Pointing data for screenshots
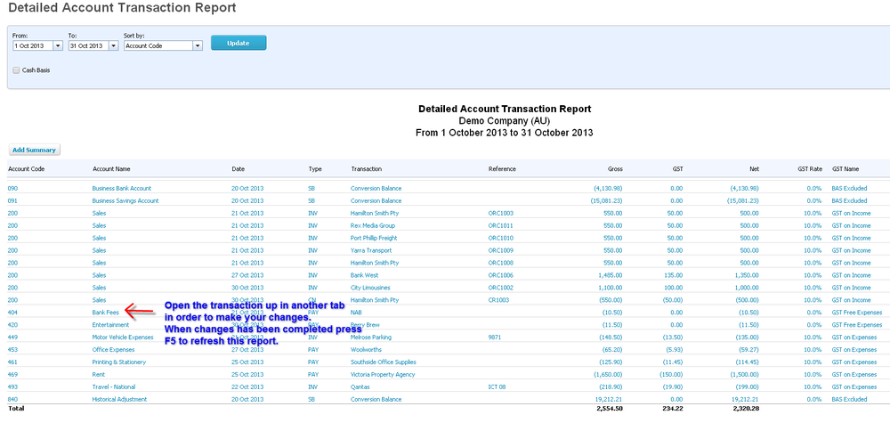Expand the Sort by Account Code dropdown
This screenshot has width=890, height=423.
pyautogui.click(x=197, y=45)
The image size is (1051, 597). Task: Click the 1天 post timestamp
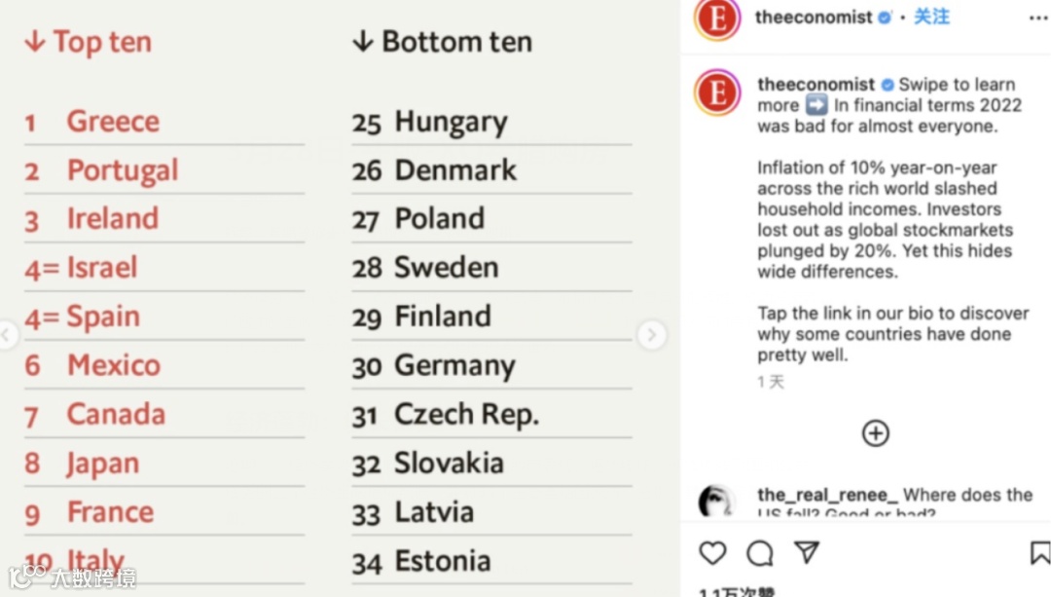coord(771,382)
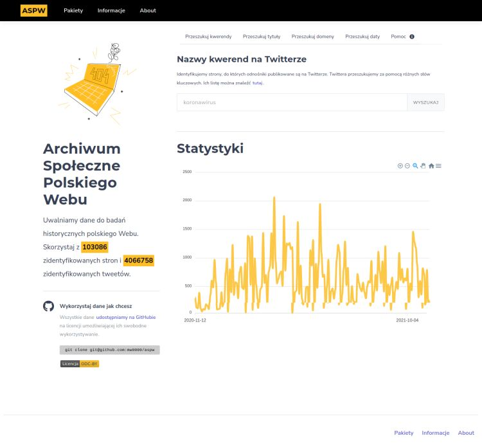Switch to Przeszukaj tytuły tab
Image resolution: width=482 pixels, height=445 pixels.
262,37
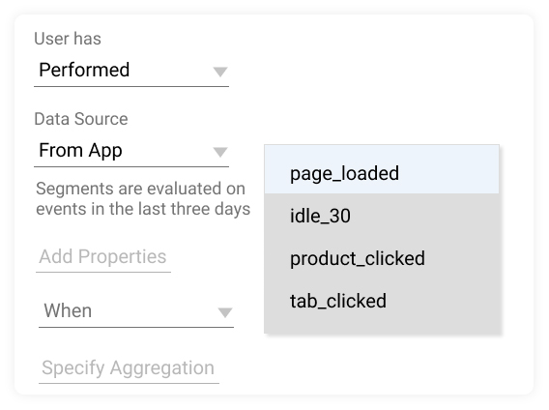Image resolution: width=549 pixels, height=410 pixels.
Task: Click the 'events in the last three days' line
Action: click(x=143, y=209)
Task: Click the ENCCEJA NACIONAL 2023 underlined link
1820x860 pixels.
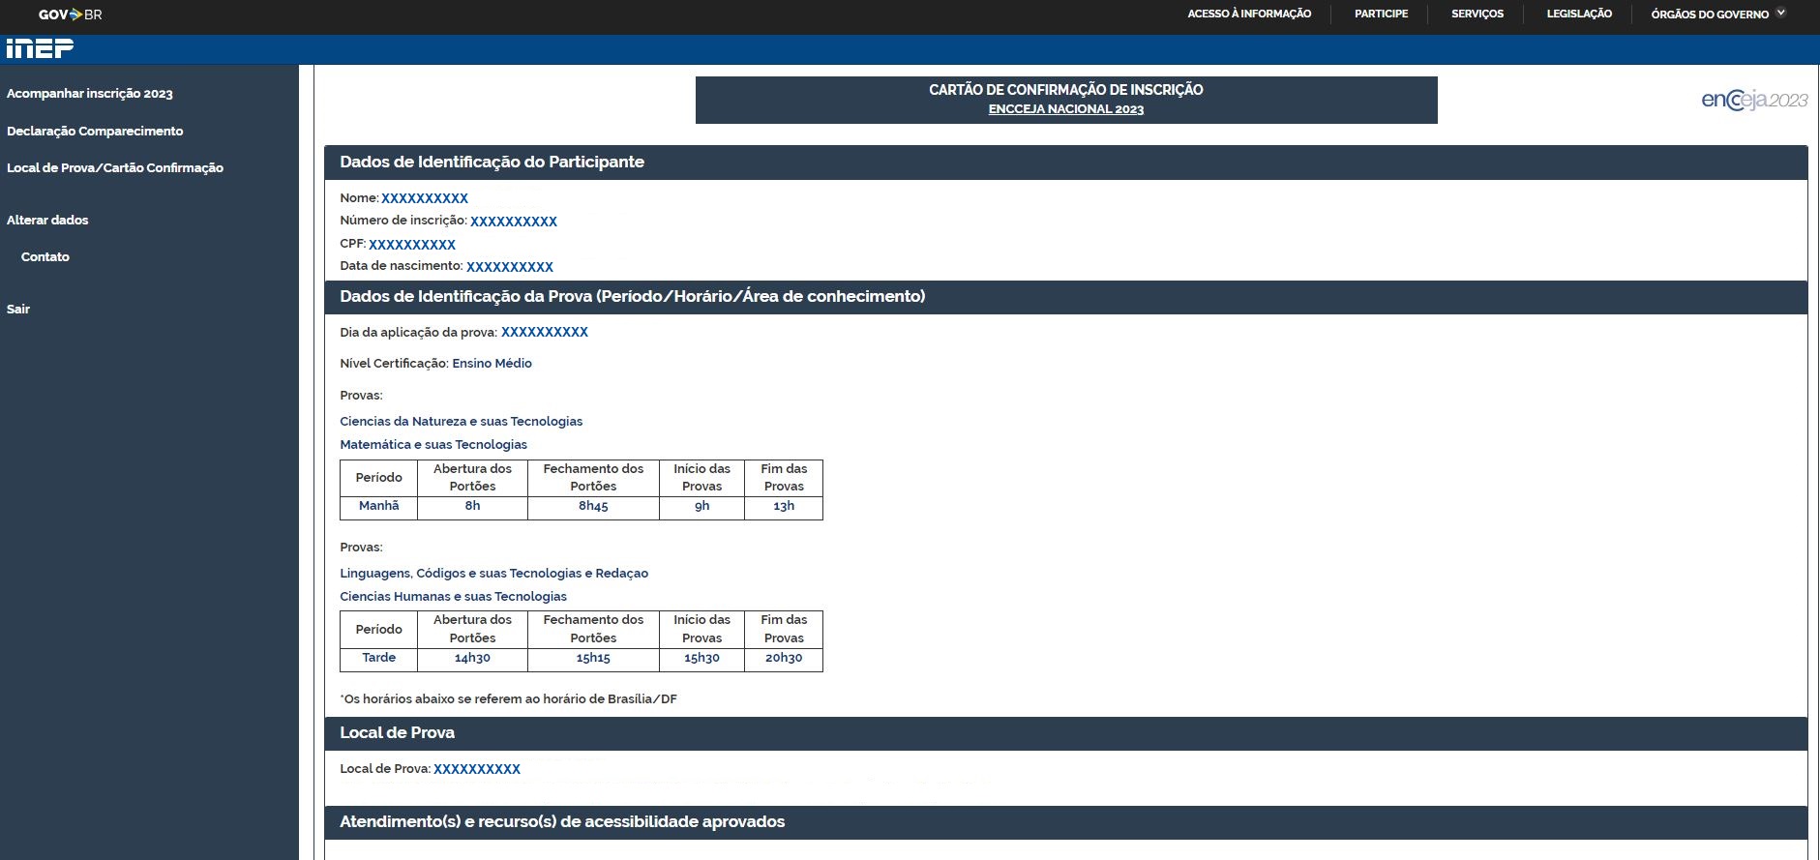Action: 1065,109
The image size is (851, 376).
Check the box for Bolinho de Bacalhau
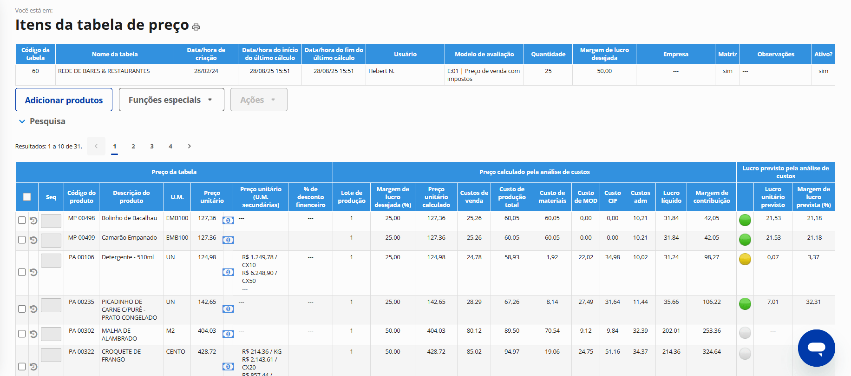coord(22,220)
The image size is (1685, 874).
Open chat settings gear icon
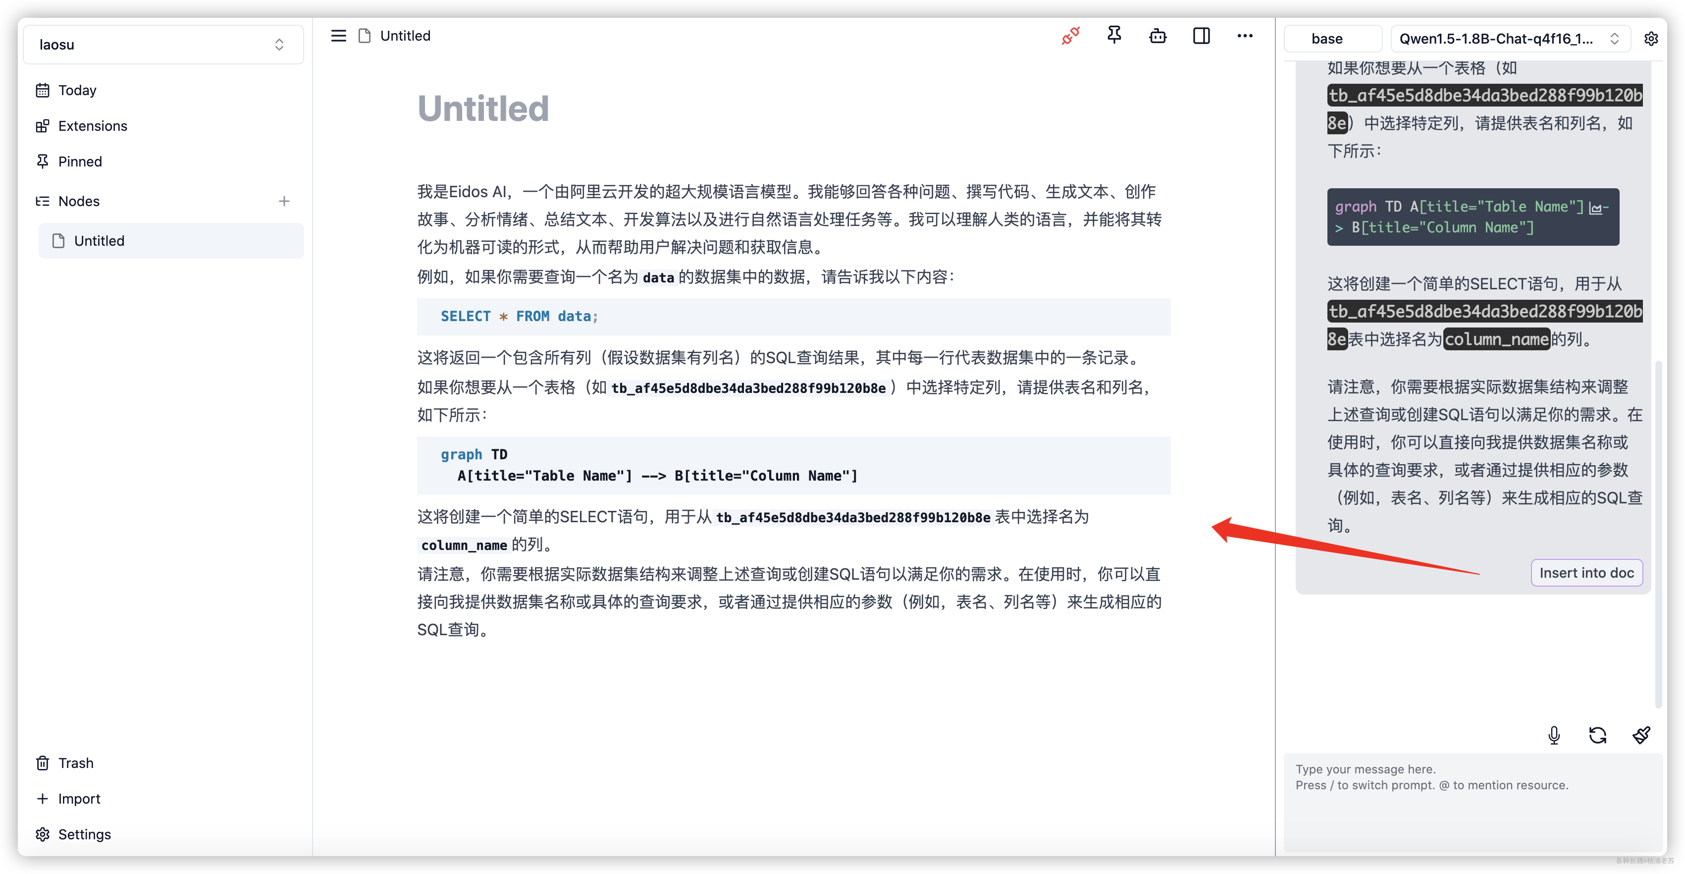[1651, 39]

#### Instructions to follow:
Copy everything from the line containing "The image size is (851, 376)." down to the end of the listing, both ends included, leaving out the pictures.

#### Response to the task:
The image size is (851, 376).
Check the box for Bolinho de Bacalhau
coord(22,220)
The image size is (1685, 874).
Open chat settings gear icon
[1651, 39]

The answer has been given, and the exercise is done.